Roasted red peppers are, of course, the standby. They're fairly easy to make, and nothing beats the taste and texture of home made. Whether you're roasting your own or buying them jarred, they work well with just about anything, from pasta salad to a topping on a veal chop. For as good and versatile as they are, the most recent go-to jarred pepper in our house is Mancini's Fried Peppers with Sweet Onion. Unlike roasted reds, they're a little less on the tang and just a bit more on the heat. We've been buying these two jars at a time as of late!

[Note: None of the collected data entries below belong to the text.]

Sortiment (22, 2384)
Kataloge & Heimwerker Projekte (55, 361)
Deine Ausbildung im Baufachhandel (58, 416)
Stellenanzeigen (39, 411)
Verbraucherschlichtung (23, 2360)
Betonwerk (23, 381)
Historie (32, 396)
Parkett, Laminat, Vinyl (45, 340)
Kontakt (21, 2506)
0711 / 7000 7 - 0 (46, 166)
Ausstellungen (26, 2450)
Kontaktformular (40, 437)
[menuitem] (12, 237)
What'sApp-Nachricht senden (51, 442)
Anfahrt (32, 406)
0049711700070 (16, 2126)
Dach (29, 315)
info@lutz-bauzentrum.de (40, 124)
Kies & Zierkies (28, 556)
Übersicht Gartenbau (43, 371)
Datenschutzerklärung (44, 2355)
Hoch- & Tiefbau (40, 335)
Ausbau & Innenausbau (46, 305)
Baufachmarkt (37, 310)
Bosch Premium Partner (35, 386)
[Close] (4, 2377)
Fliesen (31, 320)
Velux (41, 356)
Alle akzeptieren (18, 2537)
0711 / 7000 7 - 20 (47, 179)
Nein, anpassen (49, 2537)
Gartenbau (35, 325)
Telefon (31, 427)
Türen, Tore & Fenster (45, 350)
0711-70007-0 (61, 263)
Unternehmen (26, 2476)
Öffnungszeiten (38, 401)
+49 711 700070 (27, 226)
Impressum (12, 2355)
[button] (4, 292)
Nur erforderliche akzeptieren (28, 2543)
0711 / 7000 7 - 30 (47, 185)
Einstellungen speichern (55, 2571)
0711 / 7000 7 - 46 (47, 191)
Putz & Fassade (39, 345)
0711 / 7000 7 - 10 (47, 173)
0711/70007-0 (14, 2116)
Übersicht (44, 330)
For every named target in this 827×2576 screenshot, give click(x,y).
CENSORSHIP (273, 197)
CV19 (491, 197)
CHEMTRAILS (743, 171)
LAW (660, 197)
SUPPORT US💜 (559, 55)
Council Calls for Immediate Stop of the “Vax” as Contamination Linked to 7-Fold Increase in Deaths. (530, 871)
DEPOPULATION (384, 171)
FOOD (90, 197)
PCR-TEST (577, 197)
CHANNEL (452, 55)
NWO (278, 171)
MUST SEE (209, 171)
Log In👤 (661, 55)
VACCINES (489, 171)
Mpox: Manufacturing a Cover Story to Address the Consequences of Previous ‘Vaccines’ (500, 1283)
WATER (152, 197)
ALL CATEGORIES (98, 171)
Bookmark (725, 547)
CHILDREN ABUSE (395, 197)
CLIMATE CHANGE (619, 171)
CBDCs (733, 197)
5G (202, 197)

One of my big late summer/early fall traditions as of late is marinating and jarring eggplant. It's my way of keeping some old world traditions alive for my kids to enjoy and appreciate. Based on the response that I received from my post last year, it's got me thinking that maybe I should make a few more jars this year...just in time for holiday gifts! To read more about my jarring process and serving suggestions, click here for the link to my marinated eggplant article.
Another great topping that we often use is bruschetta topping (made with chopped plum tomatoes, onions, fresh herbs, garlic and olive oil - think of it as Italian salsa). The traditional way to serve it is as a topping on a piece of toasted French or Italian bread rubbed with fresh garlic. However, the flavors and ingredients work so well together that I'll often use it as a topping on white pizza, chicken or mixed with pasta.

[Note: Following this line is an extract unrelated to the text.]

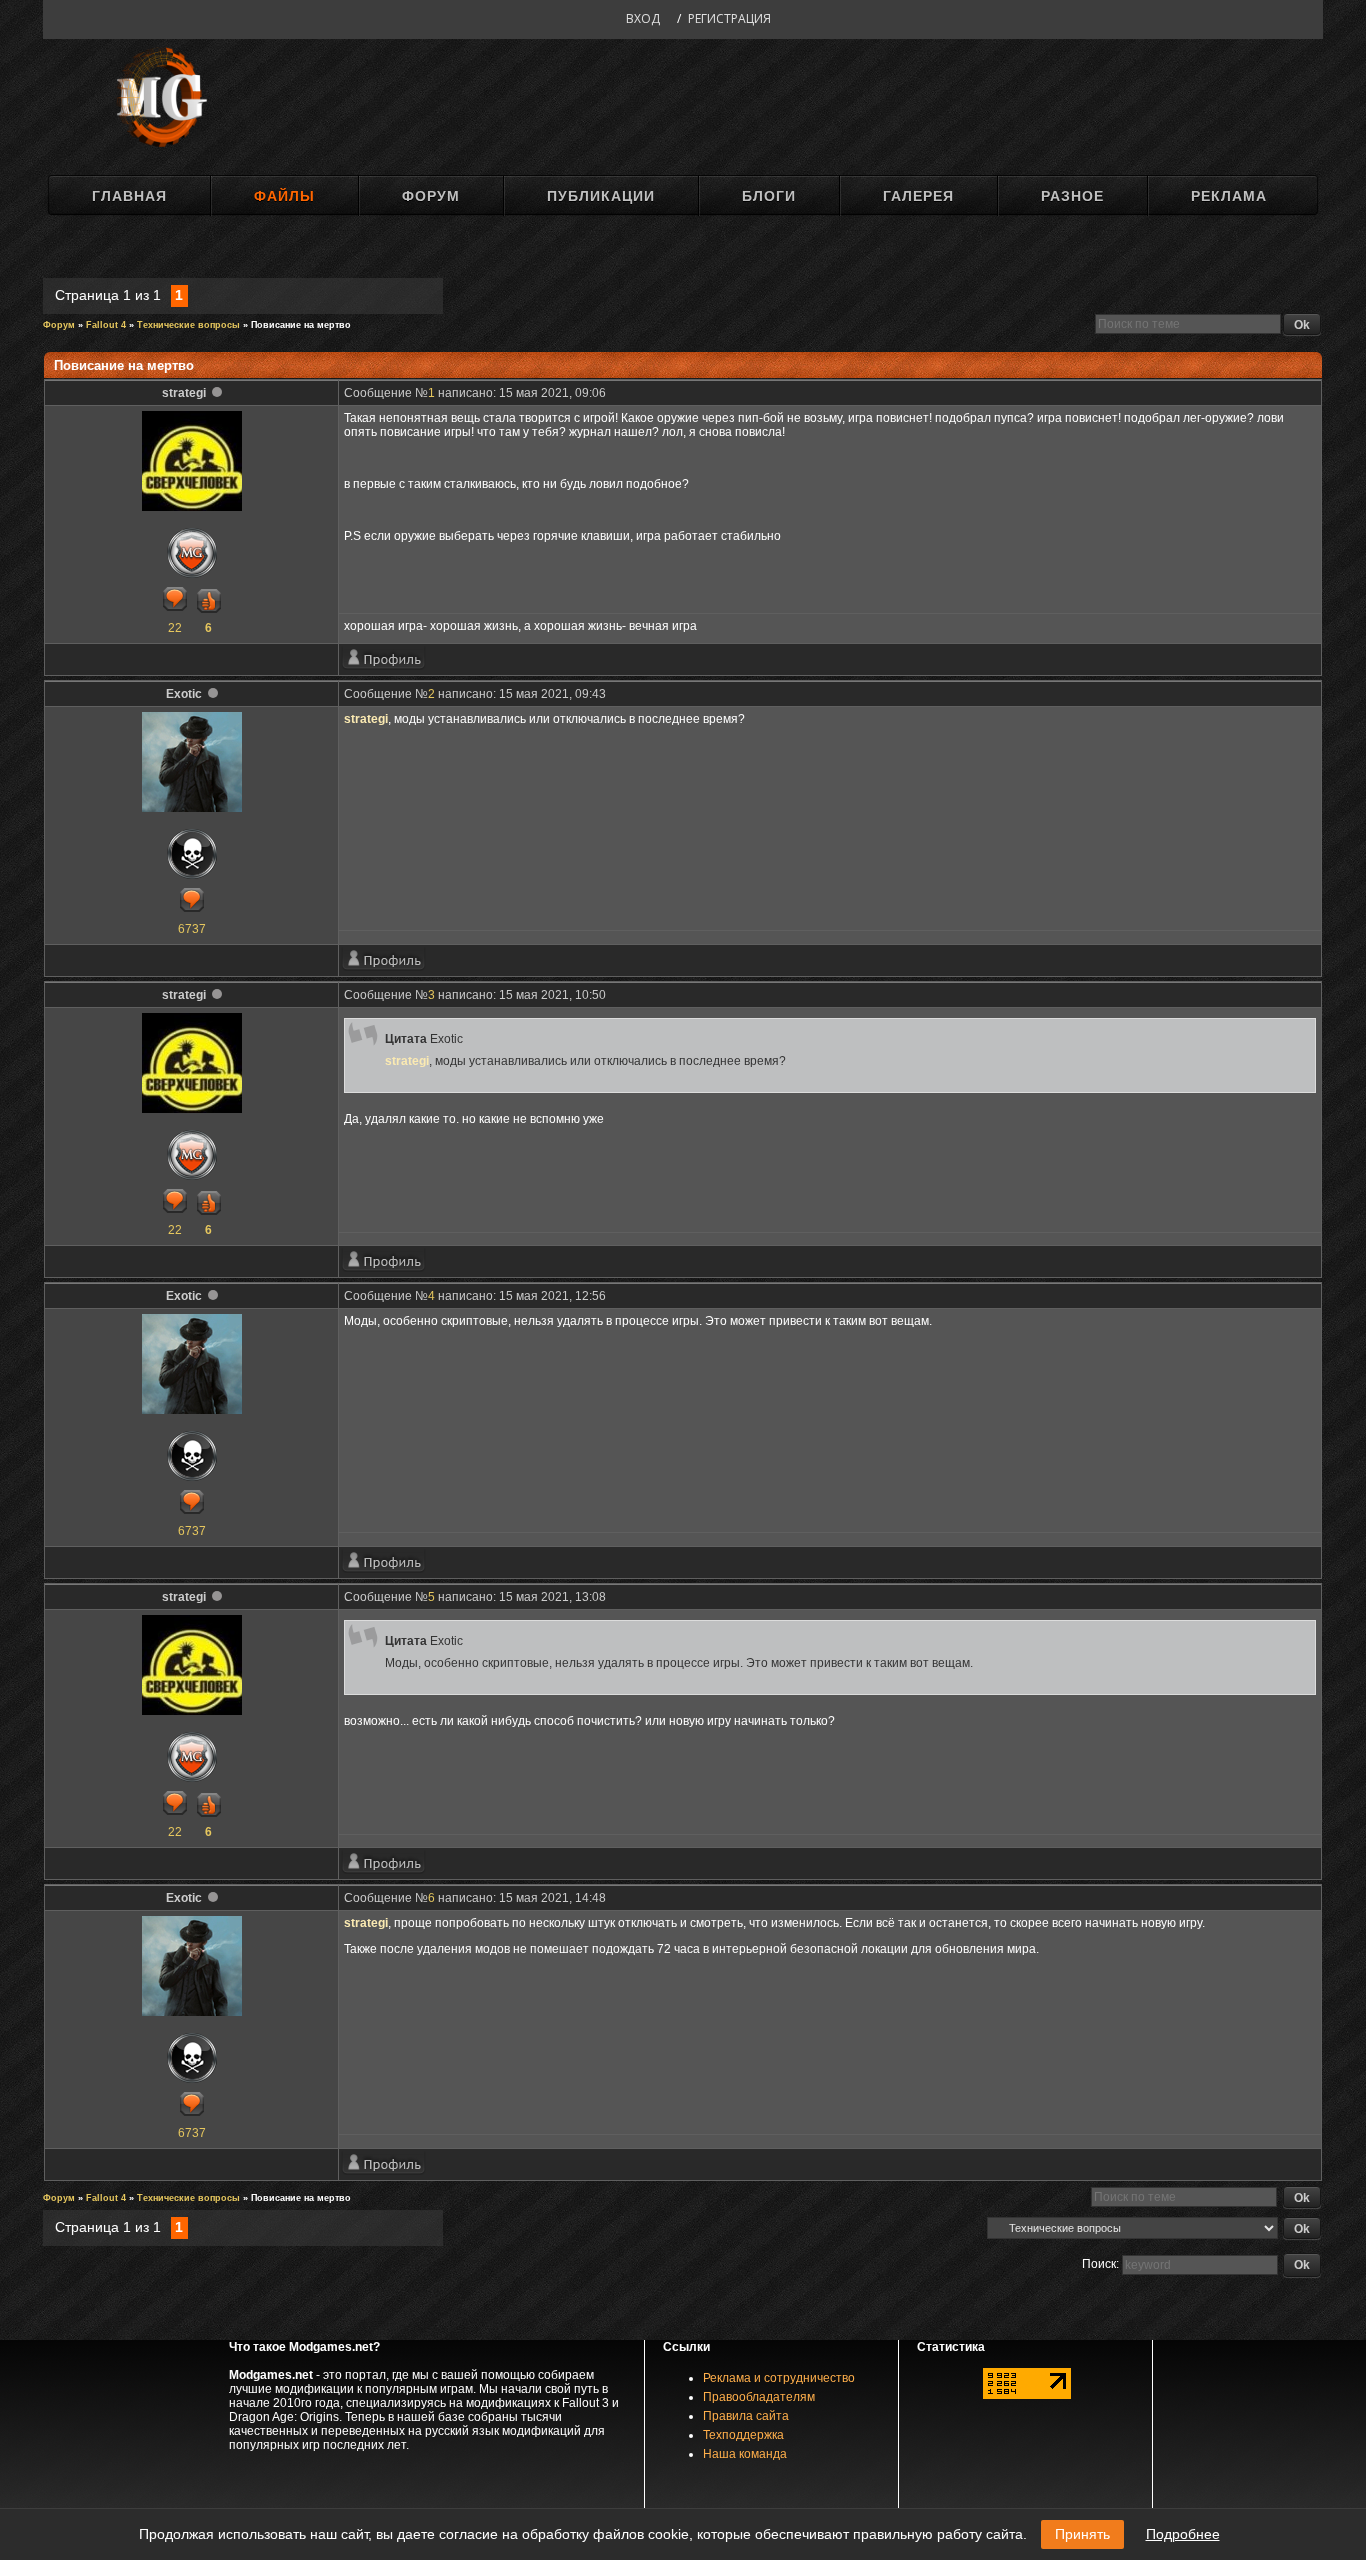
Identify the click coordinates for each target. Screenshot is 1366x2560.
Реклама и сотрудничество (779, 2378)
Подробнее (1183, 2534)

Olives are, of course, a great appetizer side. They work well in salads, antipasto, as ingredients to main dishes, or on their own. They're also an endless source of entertainment for my kids. Seriously, who hasn't put olives on their fingers when they were young?!?! Although they only come in two colors – black (fully ripe) and green (unripe) – there's a wide variety of pepared olives to choose from: traditional black and green (in small, medium or large), manzanilla (Spanish green olives, often stuffed with pimientos), kalamata (Greek black olives, brine cured), and gaeta (Italian black olives, salt cured and soaked in oil) just to name a few. My daughter, Julianna, has been eating green olives stuffed with gorgonzola cheese since she was 1-1/2, and her younger sister Ava is following suit right behind her!

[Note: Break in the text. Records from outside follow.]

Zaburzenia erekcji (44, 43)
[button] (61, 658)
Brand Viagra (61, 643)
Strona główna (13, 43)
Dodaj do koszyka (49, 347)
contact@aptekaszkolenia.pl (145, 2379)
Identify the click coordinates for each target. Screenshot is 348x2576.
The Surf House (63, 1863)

This week, I'm going to combine the best of both worlds and make an olive salad/spread. I'm using three types of olives (medium black, medium green and kalamata), mixing it with some fresh garlic, oregano and basil (fresh or dried will work), crushed red pepper, vinegar, extra virgin olive oil and a little bit of grated parmesan cheese for an extra kick. Serves well as a bruschetta-style topping, mixed with pasta, or on your favorite pizza or sandwich.
Now, if you're not a big fan of olives to begin with, this dish probably won't change your mind on them. But if you are an olive lover, give this dish a try. I'm sure you'll like it. And have fun with it...add your own favorite variety of olive, or try spicing it up by adding some peppers!
1 cup medium black olives, pitted
1 cup medium green olives, pitted (with or without pimientos)
1 cup kalamata olives, pitted
3 tspns red wine vinegar
2 cloves garlic, smashed*
1 tspn fresh oregano, chopped (or 2 tspns dried oregano)
1 tspn fresh basil, chopped (or 2 tspns dried basil)
1/4 tspn red pepper flakes
1 tblspn grated parmesan cheese
1/4 cup extra virgin olive oil (you can add more olive oil to desired amount)
Place all ingredients in a food processor, adding olive oil last. Pulse to chop until desired texture (I recommend chopped instead of smooth texture).
Place in a jar or bowl, cover and let refrigerate for at least an hour prior to serving.
*To smash garlic, place clove(s) on a chopping board, lay the flat side of a chef's knife on the clove (sharp side facing away from you) then strike the knife with the heel of your palm, crushing the clove beneath the knife. The papery skin will slip right off the crushed cloves which can then be minced very fine or used in the recipe as it is. Not only does smashing garlic simplify the peeling and chopping process, it also releases the flavors of the garlic.